Whether you live in an urban or suburban environment, as a pet owner you likely walk your dog on a leash at some point. There is a protocol for dog walking that responsible dog owners apply. Do you?
Leashing Your Pooch
In most cities or towns, there is some type of ordinance about leashing your dog in public areas. This protects both people and dogs. By keeping your dog leashed, you don’t have to worry about him darting into traffic after a runaway squirrel, skateboard or wayward ball. Even if your dog is perfectly trained you never know what might set him off. Keeping him on a leash will prevent this, and it is the law. Additionally, some people are afraid of or simply don’t like dogs. While you might find it adorable that your lovable Lucy jumps up to say hi to strangers, if you encounter a non-dog person (and there are plenty of them) you could be in for trouble. Your fellow citizen would likely have the right to call the cops and report you for having your dog off leash. Play it safe and keep your dog leashed at all times.

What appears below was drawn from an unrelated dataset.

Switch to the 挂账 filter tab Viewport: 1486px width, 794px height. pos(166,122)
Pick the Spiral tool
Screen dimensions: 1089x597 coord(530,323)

Other laws concern picking up after your dog. Generally speaking, in nearly every town or city, there will be signs posted about picking up after your dog or facing monetary penalties. It’s not just the law but good etiquette to clean up after your dog. After all, who wants a neighborhood filled with feces? It doesn’t just ugly up the neighborhood but is unsanitary as well. All sorts of different types of parasites live in feces and dogs can pick up diseases from other dogs’ waste.

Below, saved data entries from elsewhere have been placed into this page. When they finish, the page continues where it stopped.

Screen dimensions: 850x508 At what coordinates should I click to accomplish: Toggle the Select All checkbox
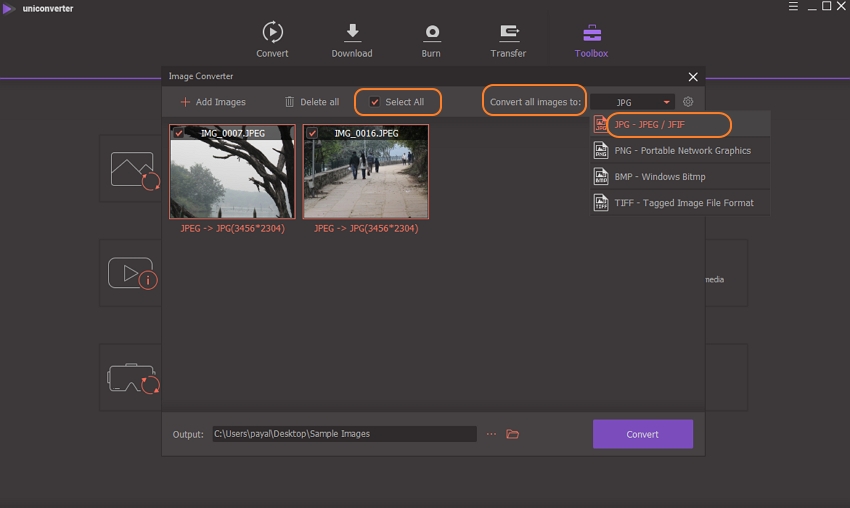(375, 102)
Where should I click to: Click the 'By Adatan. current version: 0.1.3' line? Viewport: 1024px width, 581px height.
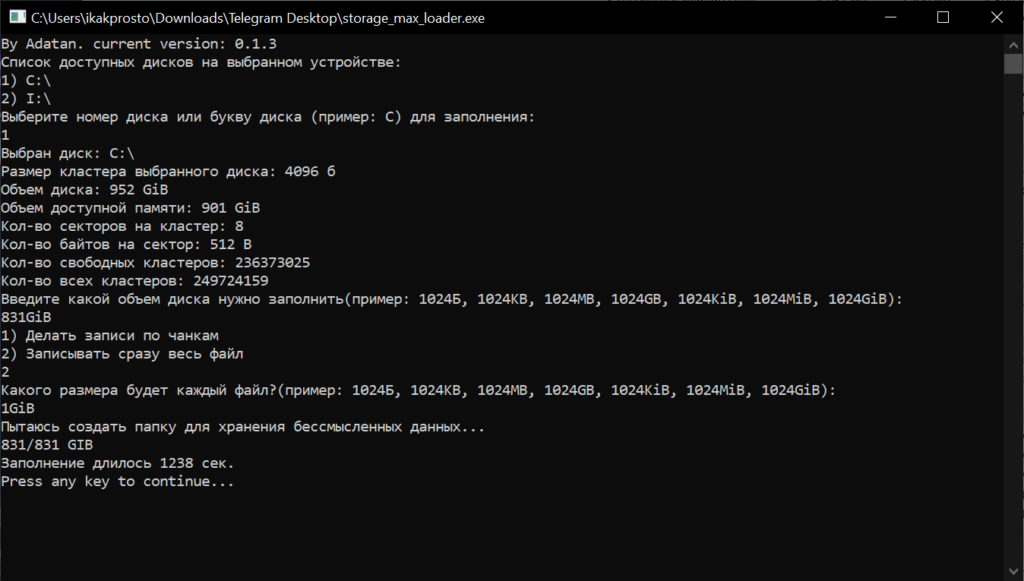pyautogui.click(x=138, y=44)
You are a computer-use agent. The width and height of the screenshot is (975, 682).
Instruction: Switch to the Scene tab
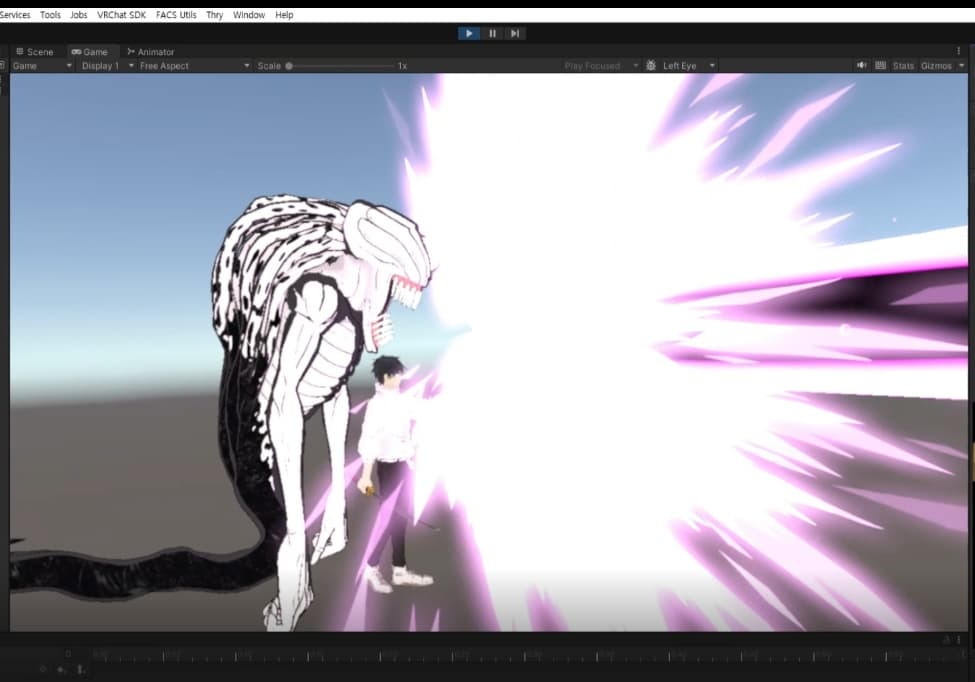[35, 52]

Aside from leashing your dog and cleaning up after him, you must also be licensed. Just like there are laws for leashing your dog there are also laws about keeping your dog licensed. Police officers have the right to check for licenses and fine owners for dogs without proper identification. Generally you can go to your city’s official website, search for “dog license” and find the application information.
The fee for license registration is usually nominal (under $25), and the city often uses the database of licenses to determine the dog population. “That information is used to determine how many pets are in an area and thus influences budget allocations for animal shelters,” says Jennifer Panton, president of United Action for Animals. “Aside from it being the law to license your dog, it also provides pertinent information to properly fund homeless animals.”
Learning to “Leave It”
If your dog is going to be a well-behaved pooch in public, then he should be trained to understand basic commands. It is very difficult for your dog to behave well on leash and interact with other dogs and people if he doesn’t know the commands “Sit,” “Come” and “Leave it.” These commands are important not just for other dogs’ and people’s safety but for your own dog. In case your dog comes upon an aggressive dog it is important to be able to say “Leave it” and have the command obeyed.
Additionally, if you and your dog are somehow separated, you can feel confident he will return to you with a well-practiced return command. Most local animal shelters or even large chain pet stores offer basic puppy/dog training. It will be both fun and helpful for you and your dog.
Being a Great Dog Owner and Neighbor
Part of being a responsible dog owner is being a good dog neighbor. No one wants to live next door to someone who allows their dog to urinate on flowerbeds or run all over another’s property. Follow the golden rule: Do unto others as you would like them to do unto you.
In urban areas you can be considerate of neighbors as well. For example, it is always polite to ask fellow dog walkers if their dog is friendly. If the dog isn’t friendly, you can avoid a confrontation, and if he is friendly, perhaps you have made a new friend. “I always appreciate it when people ask if my dog is friendly or not,” dog owner Debbie Baer says. ”It’s a common courtesy and anything to prevent a possible fight is a good thing.”
Walking your dog should be a leisurely exercise for both you and your dog. By following simple logic and common courtesy, you will find that the dog world and non-dog world can coexist just fine.